Jupyter Workflows¶
The llamatelemetry.jupyter, llamatelemetry.chat, and llamatelemetry.embeddings modules provide notebook-optimized features for interactive LLM development. This guide covers real-time streaming, interactive chat widgets, multi-turn conversation management, text embeddings, semantic search, and visualization helpers.
Prerequisites¶
Install the optional dependencies for full Jupyter support:
Verify the environment:
from llamatelemetry.jupyter import is_jupyter_available, check_dependencies
print(f"Jupyter available: {is_jupyter_available()}")
print(f"Widgets available: {check_dependencies(require_widgets=True)}")
Real-Time Streaming in Notebooks¶
The stream_generate function streams tokens directly into a Jupyter cell as they are generated, giving you immediate visual feedback without waiting for the full response.
from llamatelemetry import InferenceEngine
from llamatelemetry.jupyter import stream_generate
engine = InferenceEngine()
engine.load_model("gemma-3-1b-Q4_K_M", auto_start=True)
# Tokens appear in real-time as markdown
text = stream_generate(
engine,
"Explain the attention mechanism in transformers",
max_tokens=256,
temperature=0.7,
show_timing=True, # Display performance stats after generation
markdown=True, # Render output as formatted markdown
)
When show_timing=True, a performance summary appears after generation completes, showing token count, elapsed time, and tokens per second.
Markdown vs Plain Text
Set markdown=False if you want raw text output in a <pre> block. This is useful for code generation tasks where markdown rendering might interfere with formatting.
If you are not running inside Jupyter, stream_generate automatically falls back to a non-streaming engine.infer() call and prints the result to stdout.
Batch Generation with Progress Bars¶
For processing multiple prompts, progress_generate shows a tqdm progress bar:
from llamatelemetry.jupyter import progress_generate
prompts = [
"Summarize quantum computing in one sentence.",
"What is gradient descent?",
"Explain attention mechanisms briefly.",
"Define a neural network.",
]
results = progress_generate(
engine,
prompts,
max_tokens=100,
)
for prompt, result in zip(prompts, results):
print(f"Q: {prompt}")
print(f"A: {result}\n")
Displaying Performance Metrics¶
Render engine performance metrics as a formatted table in Jupyter:
from llamatelemetry.jupyter import display_metrics
# Renders as a pandas DataFrame if pandas is installed,
# otherwise falls back to an HTML table
display_metrics(engine, as_dataframe=True)
The function flattens nested metric categories into a clean table with Category, Metric, and Value columns.

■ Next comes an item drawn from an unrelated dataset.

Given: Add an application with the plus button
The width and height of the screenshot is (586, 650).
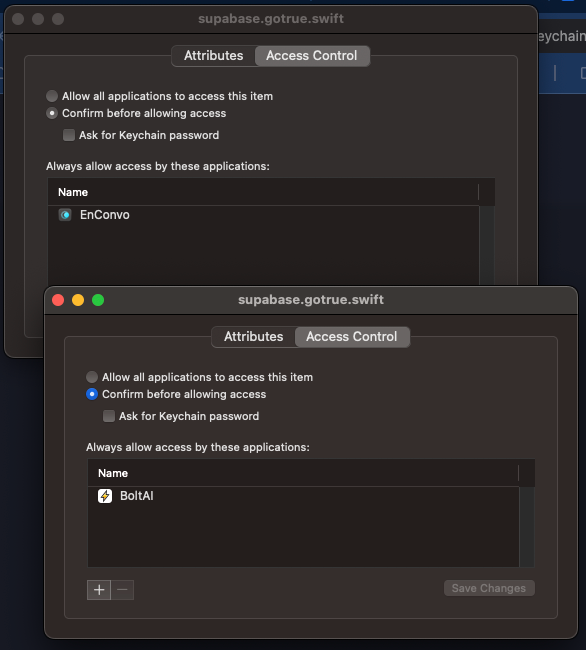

Temperature Comparison Tool¶
Explore how sampling temperature affects model output with a side-by-side comparison:
from llamatelemetry.jupyter import compare_temperatures
results = compare_temperatures(
engine,
prompt="Write a creative opening line for a novel about AI.",
temperatures=[0.3, 0.7, 1.0, 1.5],
max_tokens=100,
)
# results is a dict: {0.3: "text...", 0.7: "text...", ...}
Each temperature setting is displayed in a styled card with the generation speed, making it easy to visually compare deterministic vs creative outputs.
Token Visualization¶
Inspect how text is tokenized by the model:
from llamatelemetry.jupyter import visualize_tokens
# Displays tokens with visual boundaries
visualize_tokens("The quick brown fox jumps over the lazy dog", engine=engine)

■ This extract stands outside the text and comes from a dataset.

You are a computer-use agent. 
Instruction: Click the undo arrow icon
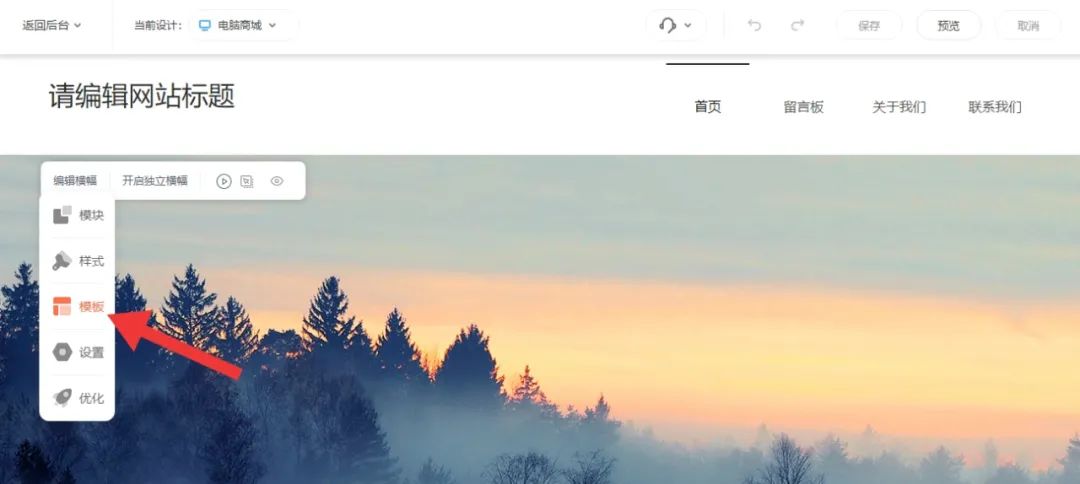click(754, 25)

When an engine is provided, the function calls the /tokenize endpoint and renders each token in a bordered span, followed by a total token count.
Interactive Chat Widget¶
The ChatWidget class provides a full chat interface with text input, send/clear buttons, and adjustable model parameters -- all rendered as ipywidgets inside a notebook cell.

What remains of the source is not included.